Cary Ann Hearst- Are You Ready to Die [EP]
One of Charleston, SC’s best kept secrets, Cary Ann Hearst is a little lady with a big voice. Her Loretta Lynne-styled vocals contain enough menace to make even the bravest Southern dapper intrigued and probably more than a little scared. This time around she brings heavy weight producer (and touring partner) Butch Walker to the helm. Though Walker adds a little shine and a pile of background vocals, this record still sounds pretty close to the excellent Shovels & Rope record that Hearst made with husband Michael Trent a couple years ago.

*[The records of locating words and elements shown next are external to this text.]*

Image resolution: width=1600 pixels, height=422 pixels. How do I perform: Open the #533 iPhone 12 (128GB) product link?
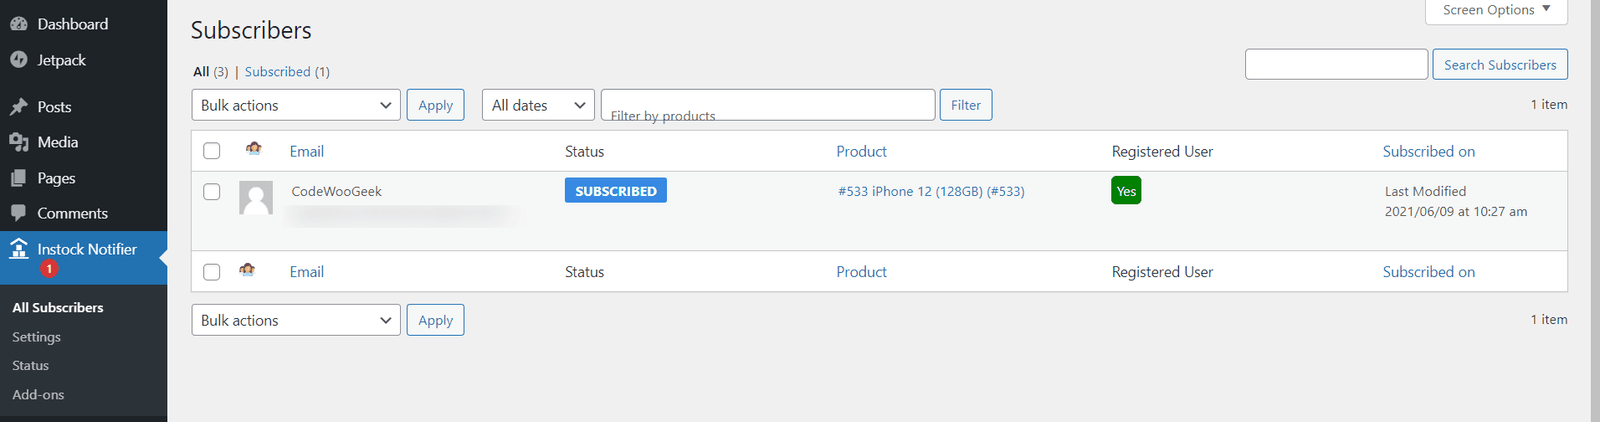(x=931, y=191)
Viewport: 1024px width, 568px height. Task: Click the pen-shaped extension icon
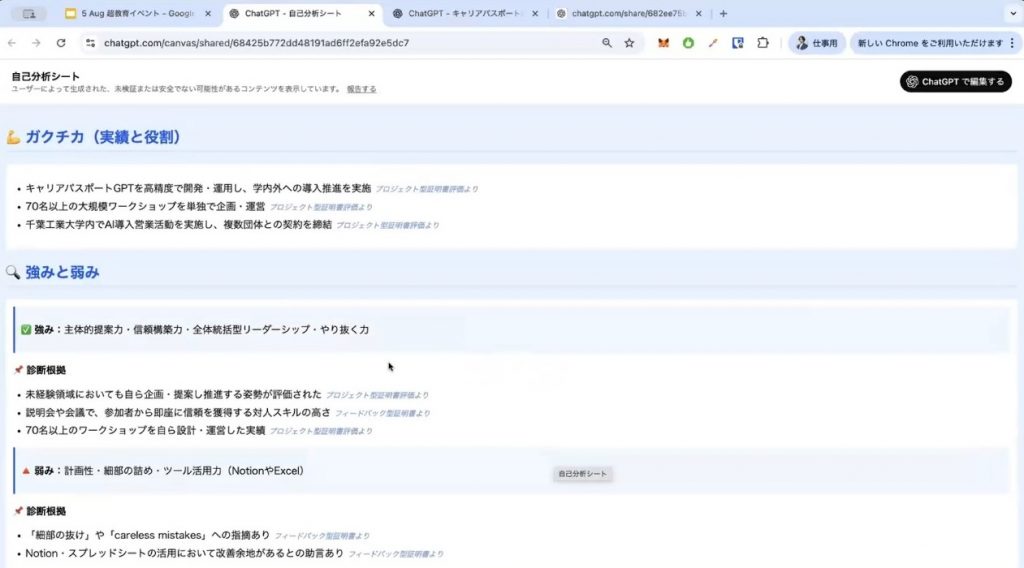pyautogui.click(x=713, y=43)
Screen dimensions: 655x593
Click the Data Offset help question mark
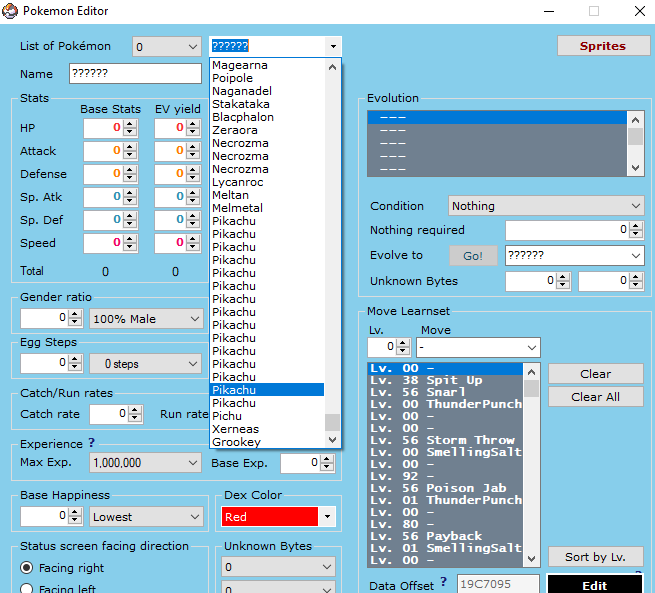pyautogui.click(x=443, y=581)
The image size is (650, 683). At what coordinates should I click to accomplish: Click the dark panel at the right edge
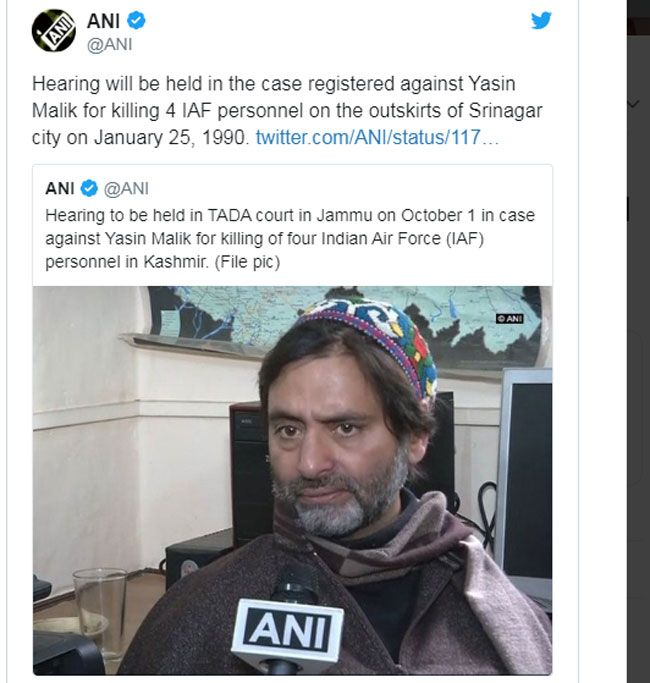click(x=638, y=400)
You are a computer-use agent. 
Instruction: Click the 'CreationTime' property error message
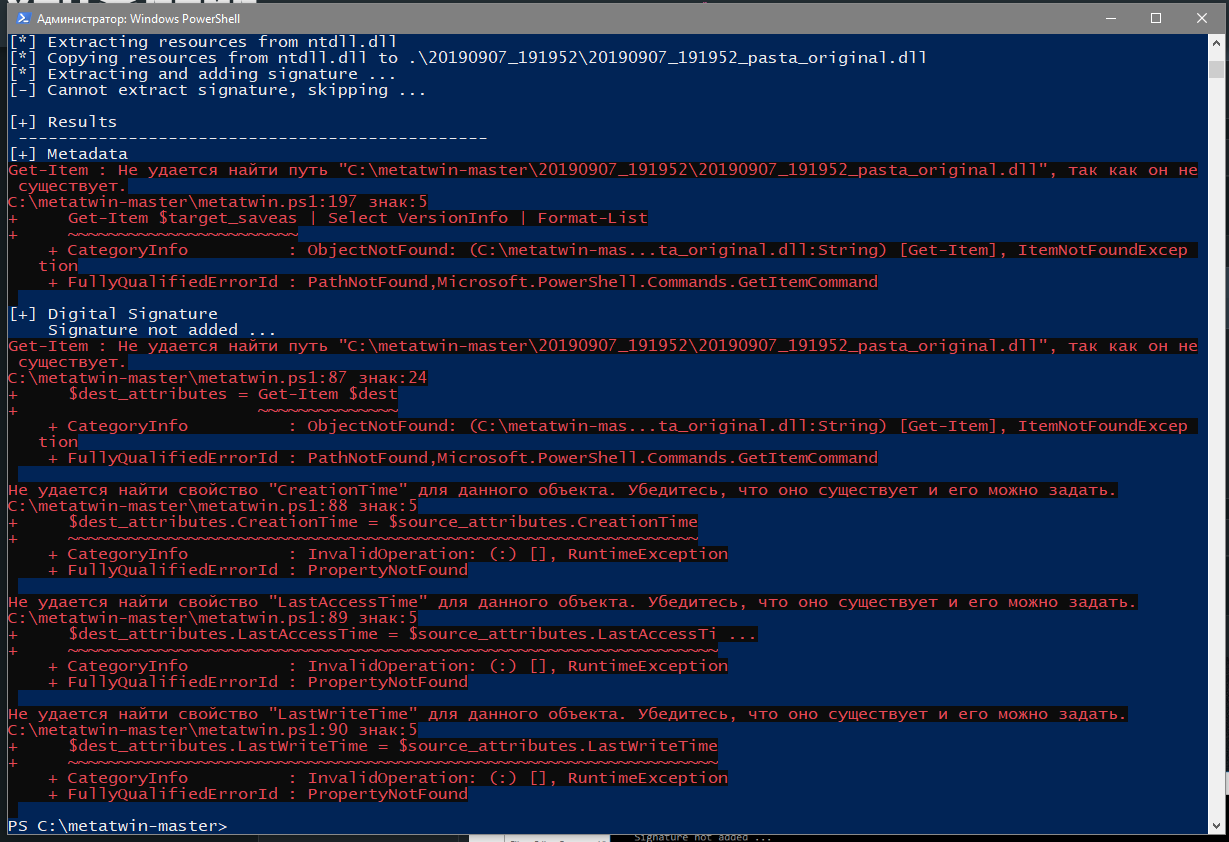[561, 490]
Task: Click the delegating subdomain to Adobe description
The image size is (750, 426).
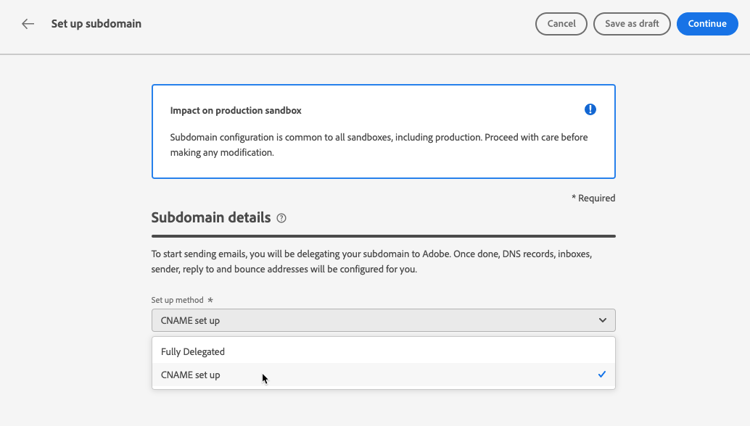Action: (x=371, y=262)
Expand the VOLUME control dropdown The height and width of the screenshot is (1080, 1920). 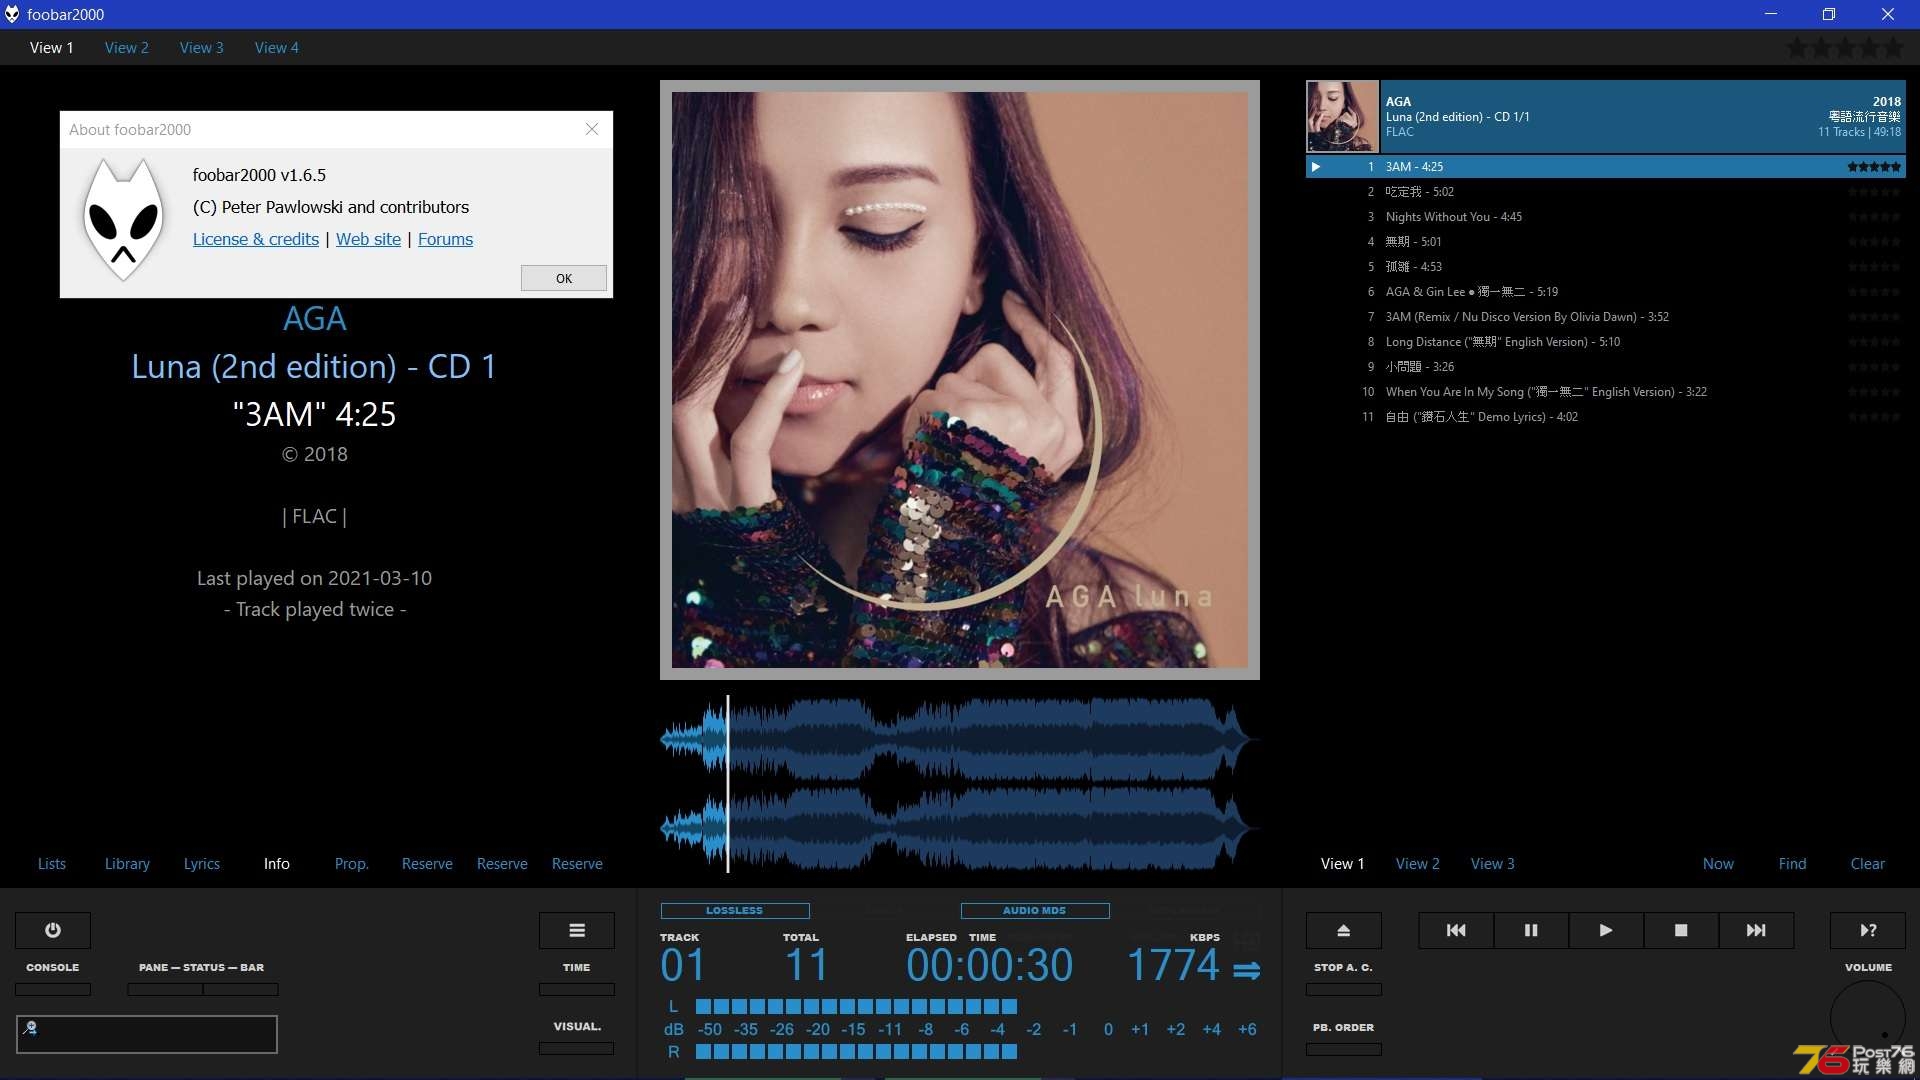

The increased production value sees its best success in the Specter-girl group sound of the title track and the well built opener “The Thread”. Though Hearst still seems to have the most fun when she’s ripping into a vaudeville lyric like those of “American Made Machine”, the songwriting and styles on this 5 song EP run the wide gamut of Americana music. Simply put, this is another dose of country rock perfection from Hearst. Every lover of country or rock or roll would do well to check her out.
Jon Drake & the Shakes- A Side [EP]
I can’t wait for a full length album from this band. The 4 songs that comprise A Side are all perfect pop songs in the vein of Centro-Matic or the New Pornographers. Drummer/percussionist Dan Dorff handed me a download card for the EP at the Newport Folk Festival this year. I had just seen him perform with the Appalachian Voices band of Ben Sollee, Daniel Martin Moore, and Yim Yames. So, I wasn’t sure what to expect when I downloaded Side A. Turns out what I was downloading was pop music like you’ve always wanted to hear it: with cello, violin, horns, mandolins, guitars, and exuberant vocals. Highly recommended. Check them out here for a free download.
Hannah Miller- Journey to the Moon [EP]
Miller has been steadily evolving since her debut EP back in 2006. Back then she was a simple folk singer, armed only with her acoustic guitar. That image has given way to continually evolving sound of which Journey to the Moon is the latest incarnation. Lucky for her, it just may be her best artistic expression yet. She doesn’t even play guitar on the record, letting producers Ian Fitchuk and Justin Loucks coat her songs with production and sweeteners.
The record works beautifully and showcases some of Miller’s best compositions to date. There is the exuberant melody of “All My Love”. The standout-track “Way About You” ranks as Miller’s best love song to date. The slow building “Always” evolves into a maelstrom of sounds that never manage to overwhelm Miller’s soulful delivery. Like the lyrics of “I’m the Moon” suggest, I suggest giving Journey to the Moon a try, you’ll be like a moth to the flame.
Interesting Note: Instead of the traditional record release party for this EP, Miller rented out a skating rink and had people skate while the EP played over the PA.
Luke Elliot- Death of A Widow [EP]
Luke Elliot’s music does not sound modern. It sounds like it was recorded in a basement, where the water leaks from the ceiling and smoke stains substitute for wallpaper. In other words, it sounds like it was recorded where every great record ever made was created, i.e. Exile on Main Street, Highway 61 Revisited, and most of Tom Wait’s catalog. Death of a Widow begins with a sinewy guitar-piano romp called “Get ‘Em While They’re Hot” that sounds as close to Tom Waits as you’d want a young singer-songwriter to sound. It’s followed by the Dylan/Tallest Man on Earth sounding “When the Ship Goes Down”, perhaps my favorite song on the sterling EP. The record moves from there continually exploring the dark side of Americana. Fans of Tom Waits, AA Bondy, Tallest Man on Earth would do well to check out this ragged Americana talent out. Props to Side Walk Dave’s Dave Van Witt for capturing the ragged, but right sound (it’s tougher than it sounds).